Para lograrlo no requirió discurso alguno: la turbulencia de pensamientos que acuden al campo mental del practicante se ha desmontado cada vez. Esa desagregación es no verbal y supralógica. Aunque durante la meditación surjan momentos analíticos o instantes gestálticos, deben ser dejados ir. Así que la mutación acontece más alla del diálogo mental. Una metáfora referente a este hecho es la imagen de un cambio de vías en una estación mientras los trenes circulan por ellas. Tiene grados, etapas, riesgos.
El meditador puede llegar al desierto de una situación aflictiva: ya no es como solía ser, pero aún no es como será. La gente, las emociones, las cosas le parecerán ajenas y distantes, opacas y sin interés. La burbujeante energía histérica del ego se ha dispersado y todavía no actúa una fuerza proveniente del yo que alivie esa noche oscura del alma. El veneno se cura con el veneno: meditando. Tarde o temprano emergerá otro punto de vista y la sensación enajenante quedará atrás. Empero, ese intervalo puede durar meses o años.
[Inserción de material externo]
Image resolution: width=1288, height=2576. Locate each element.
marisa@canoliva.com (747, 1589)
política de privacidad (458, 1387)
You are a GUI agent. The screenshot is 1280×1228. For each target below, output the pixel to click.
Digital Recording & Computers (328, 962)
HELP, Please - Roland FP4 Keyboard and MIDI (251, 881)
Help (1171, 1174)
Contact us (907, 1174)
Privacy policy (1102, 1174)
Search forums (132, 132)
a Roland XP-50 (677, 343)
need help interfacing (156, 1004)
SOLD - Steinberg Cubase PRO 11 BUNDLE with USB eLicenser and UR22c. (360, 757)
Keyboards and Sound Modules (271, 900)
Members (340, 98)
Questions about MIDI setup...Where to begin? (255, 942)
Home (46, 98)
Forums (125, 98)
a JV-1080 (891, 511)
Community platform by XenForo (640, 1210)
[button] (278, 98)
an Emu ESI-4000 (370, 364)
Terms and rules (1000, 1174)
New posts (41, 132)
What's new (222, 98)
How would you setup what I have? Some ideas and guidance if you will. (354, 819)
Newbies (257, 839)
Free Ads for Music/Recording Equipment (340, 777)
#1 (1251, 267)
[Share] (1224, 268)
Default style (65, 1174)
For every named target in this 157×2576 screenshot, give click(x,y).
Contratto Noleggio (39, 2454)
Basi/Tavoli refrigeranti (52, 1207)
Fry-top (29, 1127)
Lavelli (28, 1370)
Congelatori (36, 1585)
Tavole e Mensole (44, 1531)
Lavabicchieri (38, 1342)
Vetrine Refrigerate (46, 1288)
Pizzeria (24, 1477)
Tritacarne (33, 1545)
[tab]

La forja modela el metal golpe a golpe y poco a poco. Practicarla una y otra vez hace de la meditación un instrumento transformativo. Si fuera el caso de que esto no ocurriera, su mera promesa de realizarse bastaría para provocarlo. El cuerpo no se equivoca, el cambio sutil es perceptible en el letargo de la conciencia normal, que es la que debería designarse propiamente como un estado alterado de conciencia porque representa la caída que la mente racional sufre en el mundo, la caída en la reacción ante el pensamiento, después de no dejar pasar de largo el contacto y la sensación. Desagregar, disolver, coagular: meditar.
Afirma con razón Julius Evola que esa es la única tecnología interior al alcance de todos para cabalgar al tigre de la época, para no ser devorados por la historia, para salir indemnes de la compleja realidad tardomoderna, para lograr el milagro propio y acceder a la psicología de la mutabilidad.